Others can use your e-mail address just as easily as you do. When you receive an e-mail that appears at first sight to come from your own e-mail address, you do not need to get in a panic. It does not mean that hackers have broken into your e-mail account or have access to your mailboxes.
Purpose of these e-mails: spam, phishing, malware or blackmail
But why is the sender using these fake e-mail addresses? There can be various reasons for this…
Most misuse of someone’s e-mail address happens with addresses of organisations such as supermarkets, providers, etc. This usually involves ‘phishing’ e-mails, whose purpose is to forward spam or obtain financial or other information. You can read more about this type of e-mails in our previous blog on fake e-mails.
The latest wave of fake e-mails is misusing personal e-mail addresses with the aim of blackmailing you.
Characteristics of the latest blackmailing e-mails
- The sender sends you an e-mail with your personal e-mail address as sender and claims to have gained access to your e-mail account. Or even to have taken control of your computer.
- In some cases, the e-mail mentions a password that you have used for a particular website.
- The sender says you have been hacked because you have browsed an ‘adult site’ or similar.
- The sender is only prepared to return control of your mailbox to you, or to destroy incriminating material that has been obtained, after payment of a ransom, usually in bitcoins.
What should you do if you receive a blackmailing e-mail?
- Stay calm!
- The password was probably stolen in a large-scale data theft involving millions of e-mail addresses and passwords. Normally, you will have been notified about this theft and will have changed your password since then. Not sure about this? You can check whether your e-mail address was involved in any such theft at HaveIbeenPwned.
- Never give in to this kind of blackmail. The sender has no power over you whatsoever – after all, the e-mail contains no proof of what is being claimed. If you were to give in to the blackmail, you would merely expose yourself to further blackmail!
- This blackmailing e-mail is no proof whatsoever that your computer has been hacked. Signs that you could have been hacked are: your computer is slow or boots up very slowly; your antivirus has been switched off without your knowledge; your cursor moves independently or you start to see a lot of pop-ups.

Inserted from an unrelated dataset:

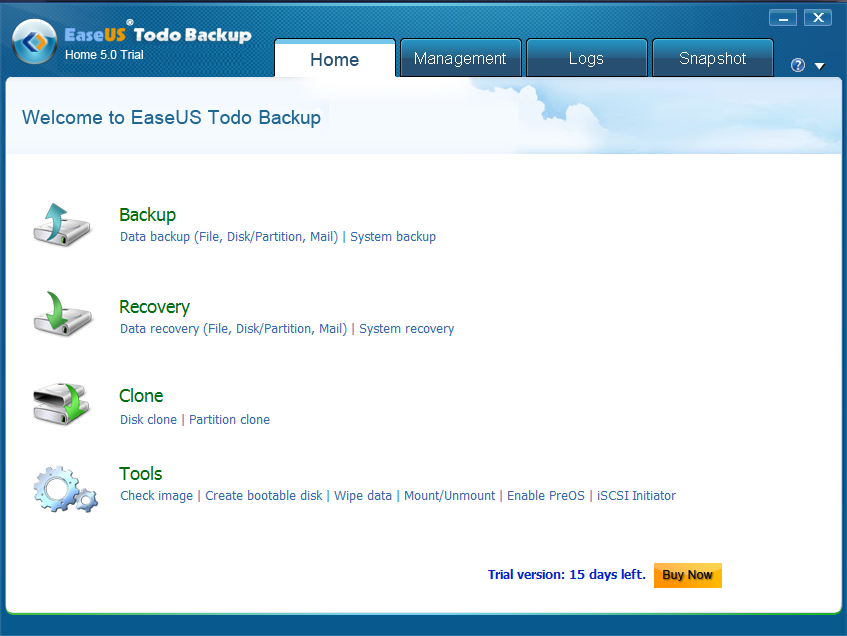
Task: Open the Logs tab
Action: 586,59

- If in doubt, feel free to send your e-mail to us or call our helpdesk (free of charge).
General points to consider for assessing suspicious e-mails
- Study e-mail addresses and URLs carefully before clicking on them.That is really easy to do in your computer’s e-mail program: hover the cursor over a clickable link and the full web address will be displayed in the status bar. The full sender address in the ‘From’ line also usually gives a good indication: a mail from Telenet but with a sender address like email@example.com should immediately make you suspicious.
Tip: most e-mail clients and browsers allow you to activate the status bar via the ‘View’ menu.
- Be extra careful with e-mails you view on your smartphone.The ‘hover’ option is not available there! What you can do though: press and hold the e-mail address or link and choose the ‘copy’ option from the context menu. Paste the address or link into your memo app to view the underlying link.
- Protect your computer and smartphone with a good antivirus. If you accidentally click on an infected link, your antivirus should prevent the malware from taking effect.
- Keep your computer and smartphone up to date, regularly back up your data and use strong passwords.If anything does go wrong, it will then be easier to recover your device.
- Think about it: if something seems too good to be true, it probably is not! It is best to steer clear of links in e-mails that announce you have won prizes in competitions which you did not enter!